Roles of phospholipid:
- Activation of enzymes: they participate as second messengers involved in transmitting signals within the cell as diacylglycerol or phosphatidylcholine.
- Detergent component of bile: giving solubility of cholesterol, phospholipids, especially phosphatidylcholine in bile are indispensable. If there is insufficient production of these phospholipids and decrease their secretion of bilirubin, can form cholesterol gallstones and bile pigments.
- Components of the surfactant (a substance that prevents collapse of alveoli) Pulmonary lung for optimal performance requires a constant supply of rare phospholipid called dipalmitoylphosphatidylcholine. This surfactant phospholipid is produced by type II epithelial cells and serves to prevent atelectasis (loss of lung volume) at the end of the expiratory phase of respiration.
- Synthesis of cell signaling substances: the phosphatidylcholine and fosfatidinol play the role of arachidonic for the synthesis of prostaglandins, thromboxanes, leukotrienes and related compounds.
What foods contain phospholipids?
Phospholipids are not really abundant in the diet or food, but can be found at:
- The liver, brain and heart
- The egg yolk.
- Foods containing lecithin
- Nuts and soy (in the form of lecithin)
They are sold in significant quantities as emulsifying additives for the manufacture of margarine, cheese and other foods.
Lecithin and phospholipids
Lecithin is a phospholipid that is derived from soya, but is also present in plant and animal cells. It is found in soy and egg yolk and is a mixture of certain components which have different chemical and physical properties which are called phospholipids.

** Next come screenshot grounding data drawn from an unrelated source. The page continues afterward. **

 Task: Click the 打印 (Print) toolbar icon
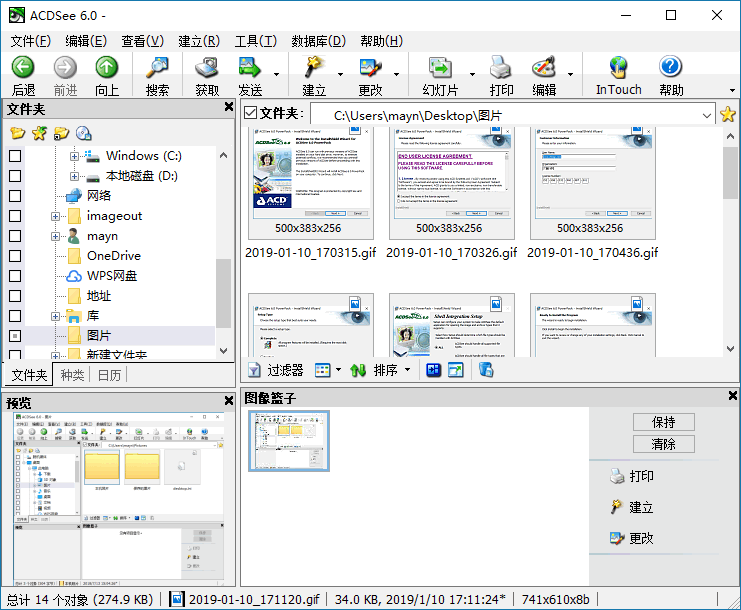click(501, 68)
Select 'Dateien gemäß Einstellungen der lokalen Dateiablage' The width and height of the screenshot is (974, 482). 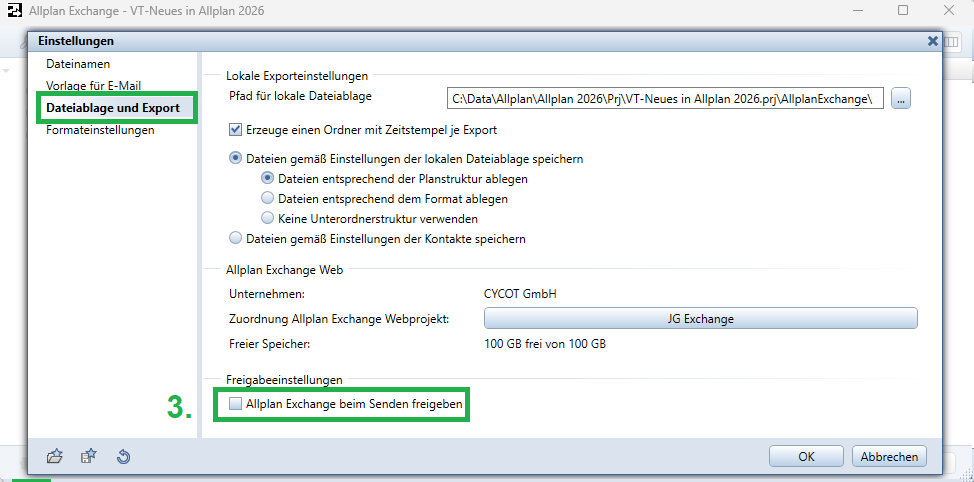click(236, 159)
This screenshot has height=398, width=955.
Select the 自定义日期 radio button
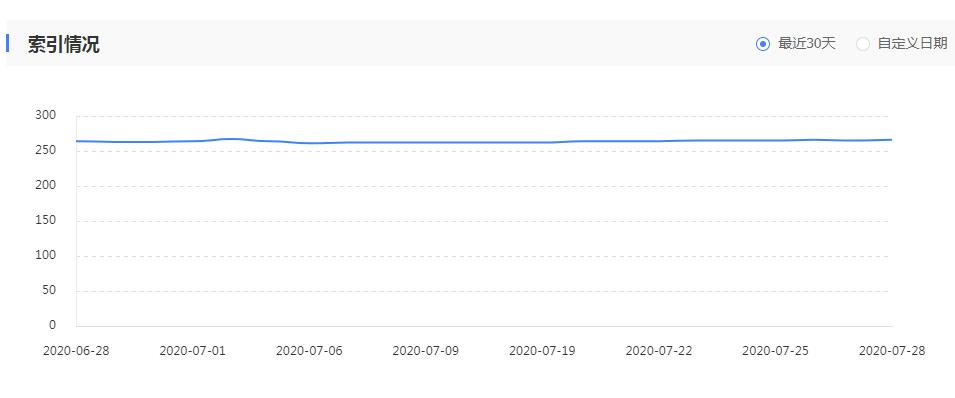(x=862, y=44)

The phospholipid lecithin is mixed with choline and inositol, which are considered very important factors to control cholesterol and to enable the body to get rid of fat for energy.
In addition, lecithin keeps fats in good circulation, avoiding the deposition in parts of the body. It has the advantage of keeping the fat converted into small particles, which ensures the body to burn quickly and completely. On the other hand, it prevents fluid retention in tissues as it is a natural diuretic. And to close with a flourish, it is a powerful antioxidant that acts on fats and effectively improves cellulite, helping to regenerate tissue and prevent premature aging. Lecithin is used effectively in some treatments for cellulite and obesity.

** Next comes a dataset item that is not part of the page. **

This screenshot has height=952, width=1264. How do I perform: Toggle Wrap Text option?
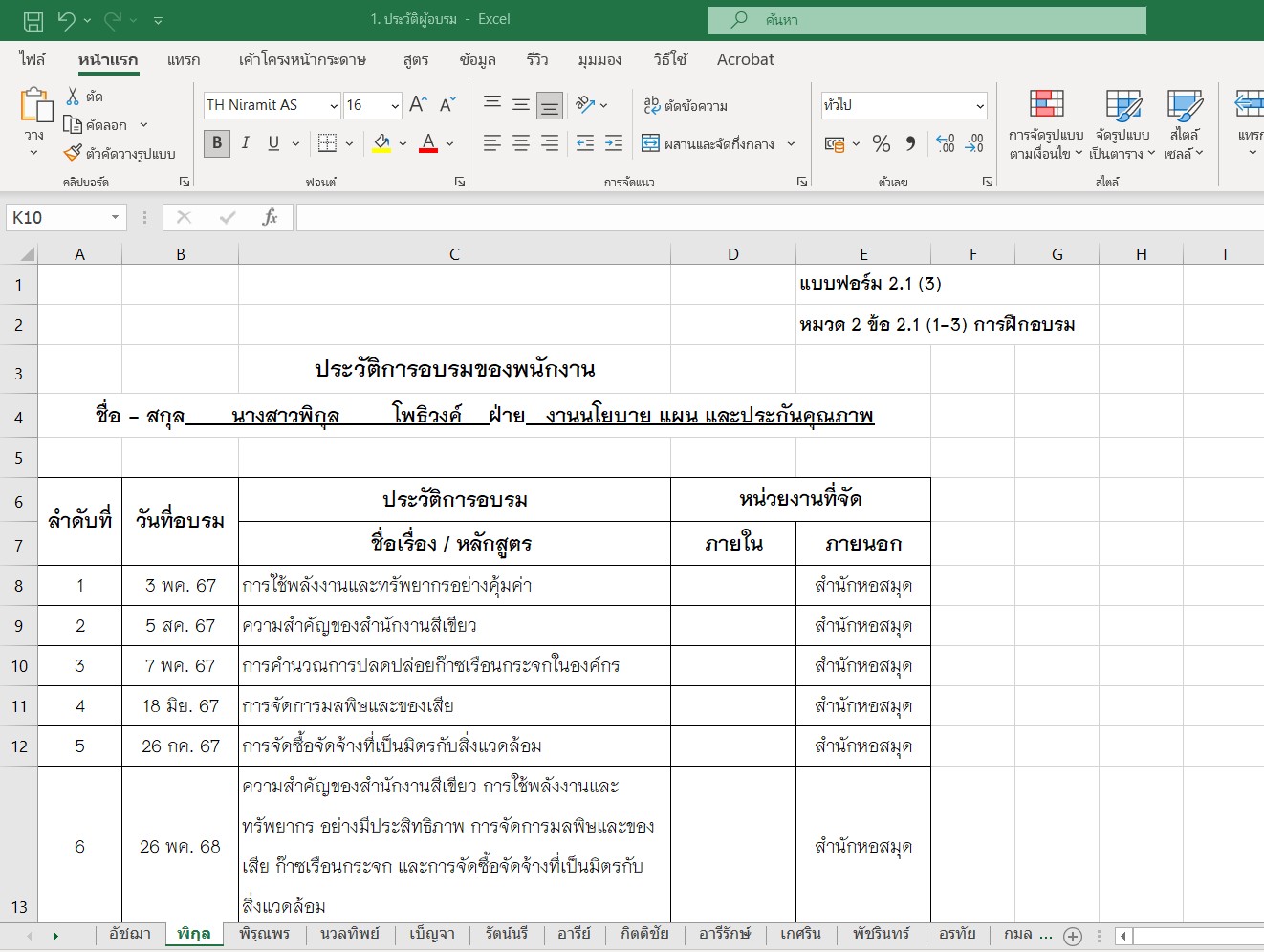pos(686,105)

To help the body to form lecithin, consume enough B vitamins, especially choline and inositol, which are found in whole grains like brown rice, wheat germ, bran, etc. .

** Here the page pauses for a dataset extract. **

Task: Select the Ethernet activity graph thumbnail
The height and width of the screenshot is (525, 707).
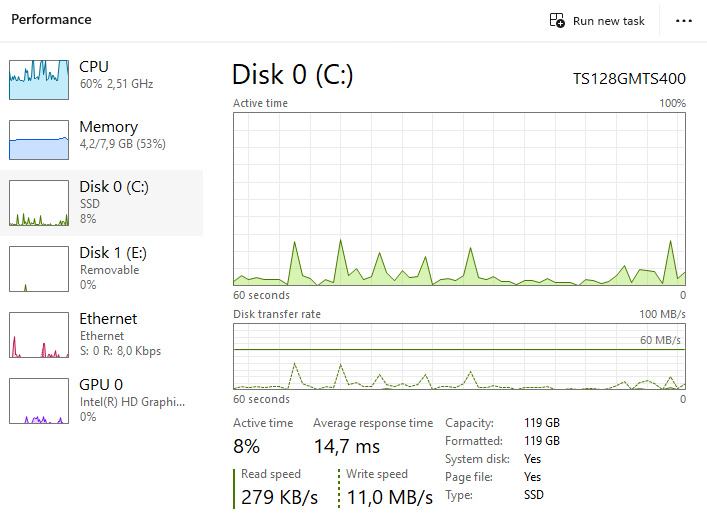Action: [x=39, y=334]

Functions of the phospholipid lecithin
It is important to maintain adequate production of lecithin because it keeps breaking up the fat, preventing the build up, as we said, around the muscles and arteries, and avoids cellulite or overweight, or those annoying "fat rolls" on the back, belly, and more.
In addition, lecithin optimizes and feeds the brain functions like memory, learning, intelligence, etc. as well as help the reproductive organs to function well and protects the liver. It helps fight premature cellular aging and is a very effective supplement in cases of mental and physical fatigue or when you are exhausted. It softens the arteries and prolonges its life and prevents hardening, thus preventing atherosclerosis and lowers elevated homocysteine plasma levels associated with risk of cardiovascular disease, preventing heart attacks. It purifies kidneys.
You see, it is very important in your diet to maintain a sufficient supply of phospholipids to help you maintain good general health and beauty.